Why do we sit down to eat when the Jews had to run?

Is it ethical or slightly ironic to have a lamb shank to celebrate freedom?

Why are plagues simply represented by drops of wine?

Why are there tears if we are celebrating?

Out of the mouths of babes, as the saying goes, or in this instance from the students in the first year of their bnei mitzvah learning, we learn wisdom. Is the seder a commemoration or a celebration, especially this year? 

In the week marking a year since lockdown we have been reflecting and remembering those who died, what has been lost, but also what we have gained. Some gains have been appreciated and wonderful, but others are bitter gains like women’s continued and rising inequality and lack of safety both at home and on the streets. Or the sharing of stories in book clubs and work meetings of the varying degrees of abuse that all women and girls have experienced. The sad truth is that every girl and woman I know has a story to tell. 

Some of our younger members have rightly questioned whether we should be focusing on binary gender understandings, as in identifying only a male/female perspective, rather than talk about a spectrum of gender identity. The focus on women in the seder tradition is highlighting one continued struggle, and it does not mean that it overshadows another struggle, and so when we talk about men and women we can see it as an awareness of both those who are in the centre and those who are on the margins, and the need for recognising all.

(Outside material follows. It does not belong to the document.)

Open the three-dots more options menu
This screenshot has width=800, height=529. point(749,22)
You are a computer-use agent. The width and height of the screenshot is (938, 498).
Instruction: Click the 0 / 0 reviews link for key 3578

It feels even more imperative this year to focus on the women in the Exodus narrative, and on those on the margins. Notice in your haggadot, in the text and in the images, how many women there are, if any? And then, use this handout to meet the courageous women who saved Moses, and without whom there would have been no Exodus. Tell the story seen through the eyes of Miriam, the midwives or Moses’ neglected wife Tzipporah. Add daughters or children to the four sons, discuss contemporary plagues, make your own four questions.

And the answers? Hopefully they will emerge from your discussions, but as the seder reminds us - it’s the questions that matter the most, right?